Deputy chairman of the NPD

Personal details
- Born: 11 May 1946 Blexen, Germany
- Died: 29 October 2009 (aged 63) Berlin, Germany
- Party: National Democratic Party of Germany (NPD)
- Children: Several
- Profession: Lawyer

= Jürgen Rieger =

German lawyer and neo-Nazi (1946-2009)

Jürgen Hans Paul Rieger (11 May 1946 - 29 October 2009) was a Hamburg lawyer, avowed anti-semite, and deputy chairman of the National Democratic Party of Germany (NPD) (as of October 2009), known for his Holocaust denial.
Rieger represented Arpad Wigand former SS Police Leader of the Warsaw district in Occupied Poland, in his trial for war crimes in Hamburg District Court. Wigand was subsequently found guilty in December 1981, and sentenced to 12.5 years.

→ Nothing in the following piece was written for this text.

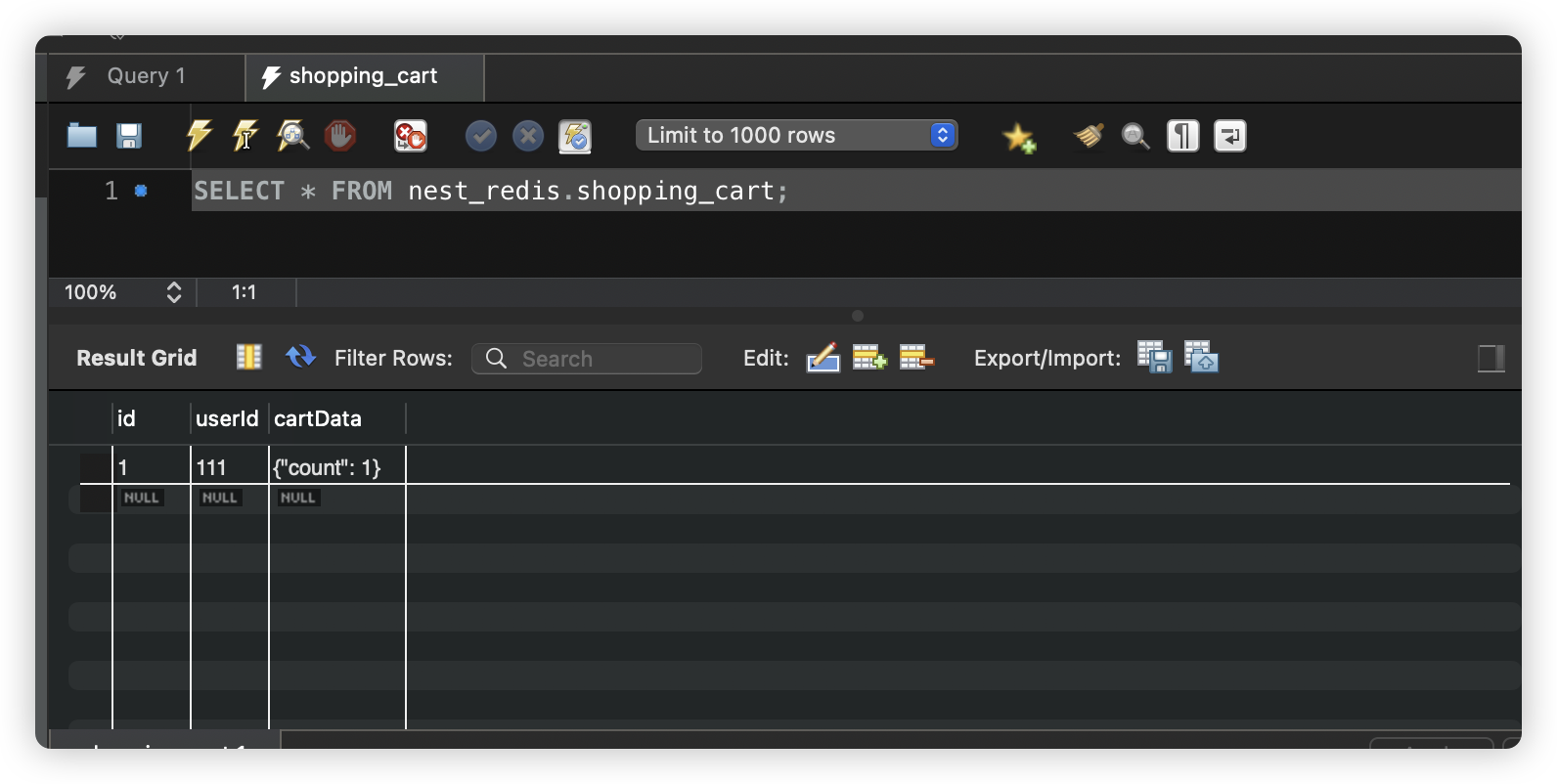Toggle word wrap in editor

pos(1229,136)
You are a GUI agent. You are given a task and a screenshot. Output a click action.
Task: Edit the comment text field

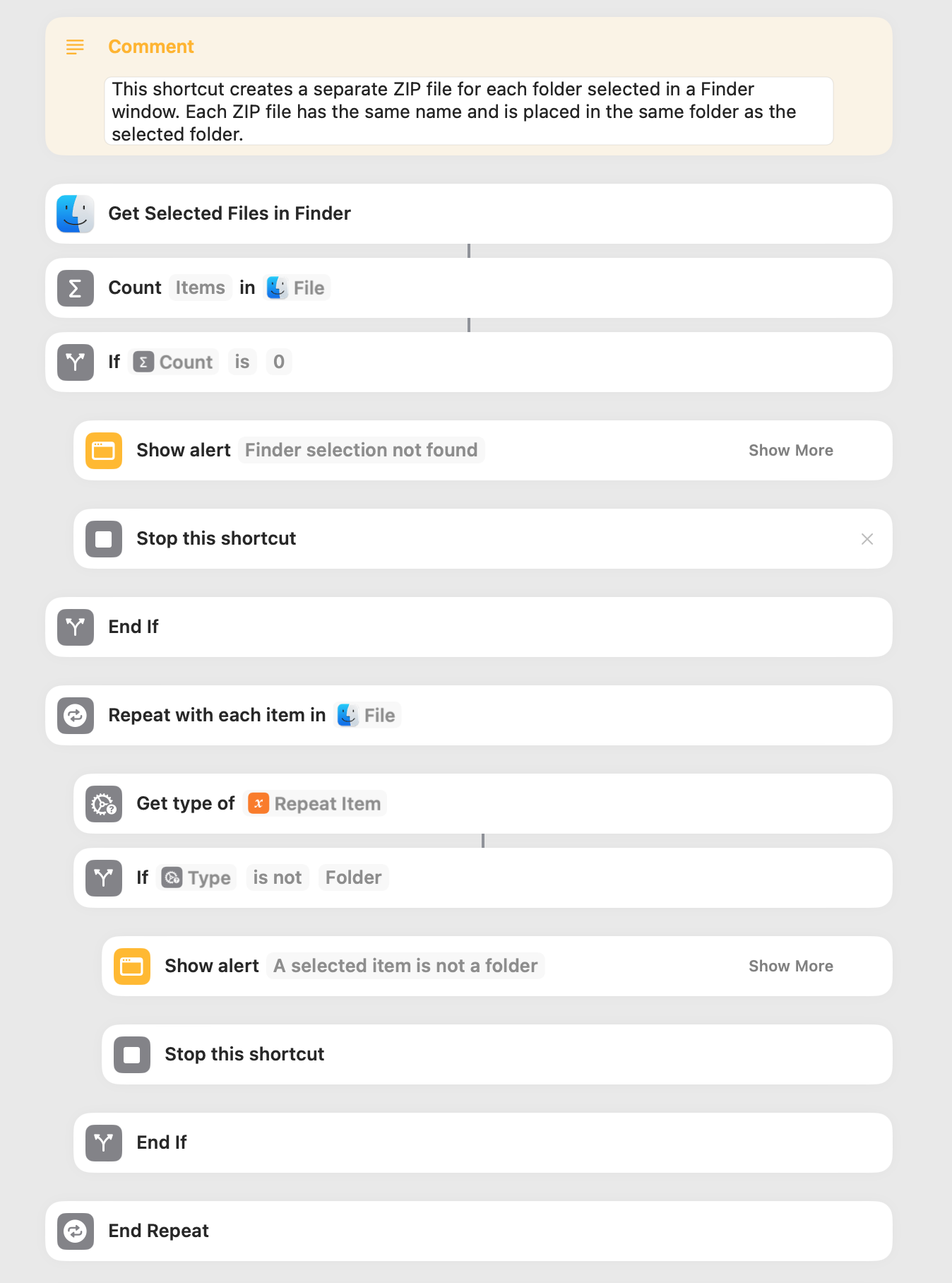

Rieger was convicted among other for battery, incitement of the people (Volksverhetzung), and the use of prohibited symbols.

Rieger joined the NPD in 2006, and became Hamburg chairman in 2007. He worked in the Heathen Artgemeinschaft Germanische Glaubens-Gemeinschaft over many years. In the 1990s he was active in the now-suppressed far-right Wiking-Jugend and Freiheitliche Deutsche Arbeiterpartei.

He was an important figure for the NPD, because of his several party donations, the total amount was €500,000.

On 29 October 2009, Rieger died in Berlin from a stroke.

It is alleged that he used the pen name Jörg Rieck for some of his publications, including in his contribution to the "programmatic" book of the Thule Seminar, Das unvergängliche Erbe. Rieger was editor of the pseudoscientific racialist Neue Anthropologie, sister journal to Roger Pearson's Mankind Quarterly.

He was organiser of annual Rudolf Hess commemorations in Wunsiedel.